CarMax Does Data Better

The September 2006 issue of Business 2.0 has an article, “The Wal-Mart of Used Cars,” about CarMax, an analytics-driven chain of superstores for used cars.

In the same way that Wal-Mart revolutionized the logistics of retailing, CarMax set out to nail the perfect mix of inventory and pricing through exhaustive analysis of sales data. Its homegrown software helps CarMax determine which models to sell and when consumer demand is shifting. Each car is fitted with an RFID tag to track how long it sits and when a test-drive occurs....

Without the data, stocking CarMax lots would be a logistical nightmare. Each store carries 300 to 500 cars at any given time, and unlike Wal-Mart, the company has no vendors to stock its “shelves.” Instead, CarMax depends on 800 car buyers, who draw on the company’s reams of data to appraise vehicles.

The article doesn’t mention it, but I suspect that CarMax’s situation is one where the analytics appear to be the competitive advantage yet the real advantage is the data feeding the analytics.

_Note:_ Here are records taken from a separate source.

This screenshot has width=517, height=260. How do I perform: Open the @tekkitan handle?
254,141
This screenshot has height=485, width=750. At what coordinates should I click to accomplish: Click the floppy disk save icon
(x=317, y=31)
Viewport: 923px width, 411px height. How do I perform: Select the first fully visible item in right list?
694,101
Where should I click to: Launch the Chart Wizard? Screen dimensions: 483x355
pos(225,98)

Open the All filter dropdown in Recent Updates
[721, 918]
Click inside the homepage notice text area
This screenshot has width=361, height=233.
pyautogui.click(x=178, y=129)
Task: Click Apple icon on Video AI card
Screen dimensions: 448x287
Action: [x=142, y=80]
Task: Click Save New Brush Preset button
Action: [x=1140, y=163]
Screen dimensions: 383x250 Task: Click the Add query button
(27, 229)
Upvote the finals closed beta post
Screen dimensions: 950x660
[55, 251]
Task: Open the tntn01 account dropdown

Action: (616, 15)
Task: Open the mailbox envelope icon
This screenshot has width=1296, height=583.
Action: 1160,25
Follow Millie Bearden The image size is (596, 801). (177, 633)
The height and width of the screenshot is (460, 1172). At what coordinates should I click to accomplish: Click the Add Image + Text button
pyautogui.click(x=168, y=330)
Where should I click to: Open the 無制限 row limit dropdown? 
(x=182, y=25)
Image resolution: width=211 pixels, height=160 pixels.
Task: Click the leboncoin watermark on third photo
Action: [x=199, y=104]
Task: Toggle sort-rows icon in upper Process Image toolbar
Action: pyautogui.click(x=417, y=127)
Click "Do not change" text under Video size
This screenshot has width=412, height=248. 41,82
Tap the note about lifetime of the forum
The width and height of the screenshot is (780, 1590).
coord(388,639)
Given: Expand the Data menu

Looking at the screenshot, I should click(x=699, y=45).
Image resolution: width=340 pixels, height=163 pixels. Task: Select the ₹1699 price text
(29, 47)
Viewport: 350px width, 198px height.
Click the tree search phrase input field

That is, analyzing sales and inventory data a la CarMax involves a mature set of techniques and tools; it’s highly unlikely that CarMax has found a new analytics secret sauce. Far likelier is that CarMax collects more and better data than the competition, allowing those mature analytical techniques to yield better results.

For example, consider two big advantages CarMax has in data collection:

  • It’s a network of superstores, each of which carries many more cars than a typical dealership. This scale means CarMax can sample the marketplace better than other used-car dealers.
  • CarMax’s car buyers act as a data-normalizing force, ensuring that the details of cars in CarMax’s database are classified in a complete and consistent way. This advantage is key compared to the obvious alternative of scraping eBay and other online sources of used cars, which together would comprise a sample even better than CarMax’s. The problem is, the greater quantity of data comes at the cost of much lower quality. There  would be no common definition of key attributes like “good condition” or, for that matter, no standards for what attributes to include. That means noisy, messy data—just the thing to make otherwise good analytics look bad.

So let CarMax be a reminder: Amid all the attention Internet-based businesses get for their unprecedented data opportunities, traditional businesses like used-car lots can be networked and data-intensified to compete in new ways as well.